個人的に印象に残ったのは、「第2章」の中にある「オタク」と「AS(自閉スペクトラム)」はどう違うのかについてまとめた部分。

両方とも特定の物事に強いこだわりがある。ただ「オタク」は交流目的の情報交換や、相手に合わせて情報を調整する事ができるのに対して、「AS」はとことん深掘りしていく傾向があり(それゆえ相手に合わせた知識調整もしない)、交流を目的として知識を活用するということをしないらしい。

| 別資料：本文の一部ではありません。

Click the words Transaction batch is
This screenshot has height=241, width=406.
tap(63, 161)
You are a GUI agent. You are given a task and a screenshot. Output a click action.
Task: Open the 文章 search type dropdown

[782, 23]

両方とも特定の物事に強いこだわりがある「AS」の人同士が、社交する場合は、対人関係が主な目的でなくても、同じ共通項があれば、「楽しい時間」を共有できる、という記載が面白かった。

自分自身は、「AS」の傾向が若干ある気がしているのだけど、純粋に趣味を楽しむようにしたらむしろ友達が増えた経験がある。ただ昔は昔趣味を共通項として、友達を作ろうとしてけれど、うまく行かなかった経験も持っているので、「AS」の傾向というよりは、人生の中で少し考え方が変わった面の方が大きいかもしれない。(ちなみにわたなべぽんさんの「もっと、やめてみた」には、友達を無理に作ろうとするよりも、趣味を純粋に楽しむようになってからの方が、友達が増えたというシーンがある。発達障害とは少し違うけど、第2章を読んだときにそういう考え方もありだなというときに、わたなべさんのこの章と重なった。)

また、第4章にある「環境調整」に関しても、実際に診断が下されていない、もしくは定形発達の人にも使える考え方のように思えた。

そんな人たちの生きづらさを軽視しないこと、生きづらさを軽視することは「多数派の奢り」とはっきりと明示していることについて私は共感を持った。

最終章の末に書かれているとおり「ふつう」は多数派、発達の特性を持つ人は少数派に分類される傾向にあるが、少数派が暮らしやすい社会は「多様性」に満ちた社会になるのではと、感じられる本だと思う。